From the material below, please set down exactly the lines starting with the one with "Given: Open the Rome round trip offer" and going on through the one with "Open Blog in the light theme navigation", without a single picture.

[Task inputs]
***

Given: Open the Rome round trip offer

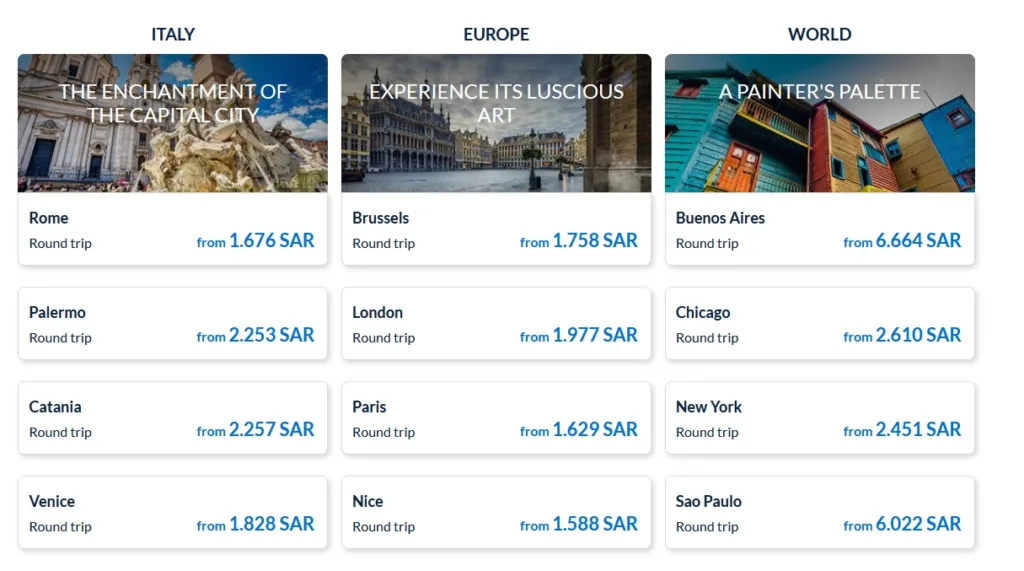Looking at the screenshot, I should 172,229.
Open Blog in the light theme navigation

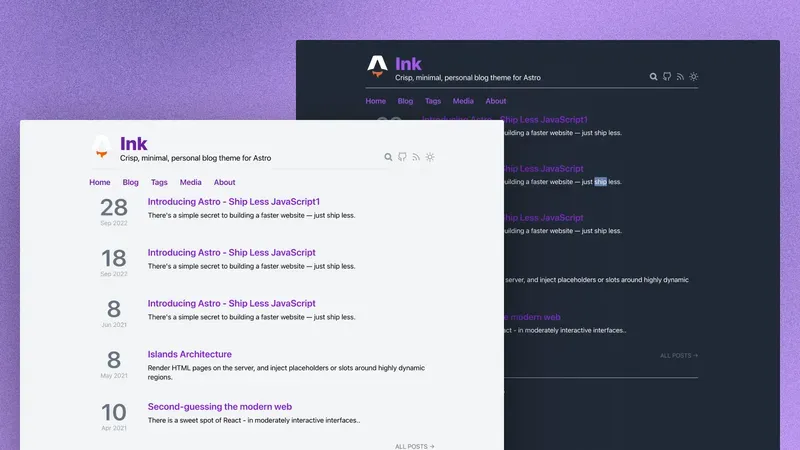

***

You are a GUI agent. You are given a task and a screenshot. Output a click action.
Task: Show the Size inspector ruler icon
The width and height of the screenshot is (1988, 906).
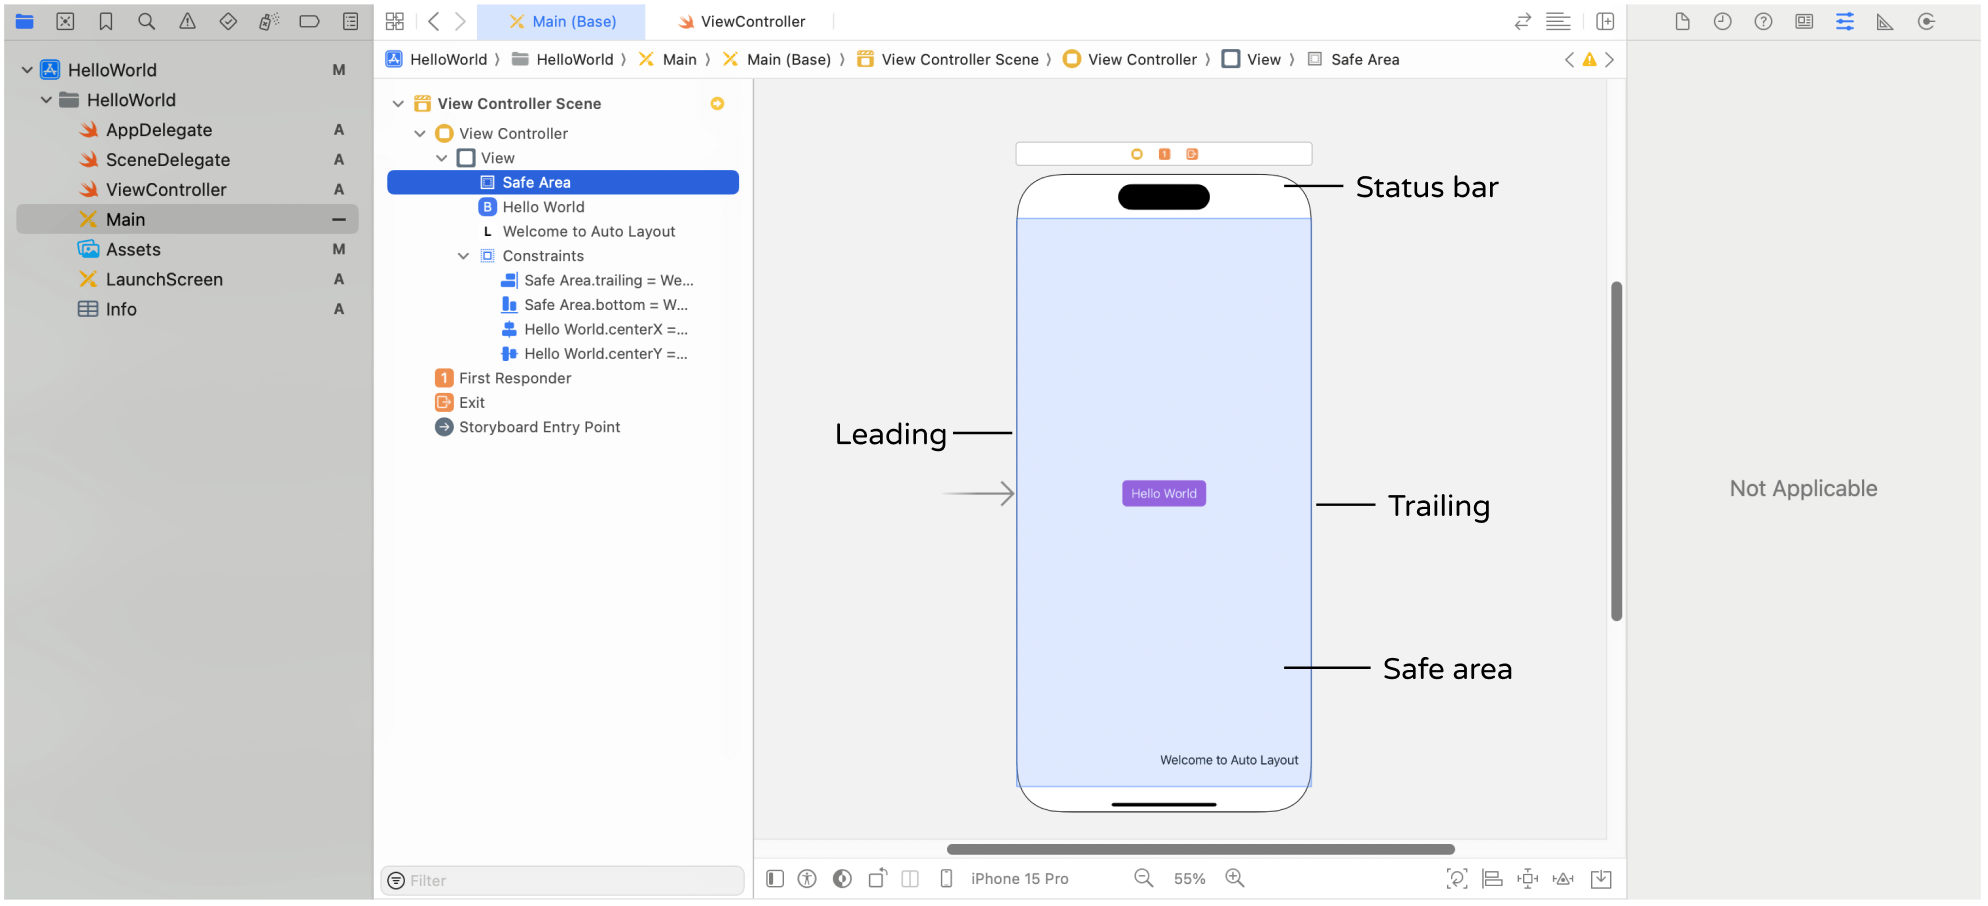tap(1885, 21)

***

[Answer for this exercise]
Given: Open the Rome round trip offer

Looking at the screenshot, I should 172,229.
Open Blog in the light theme navigation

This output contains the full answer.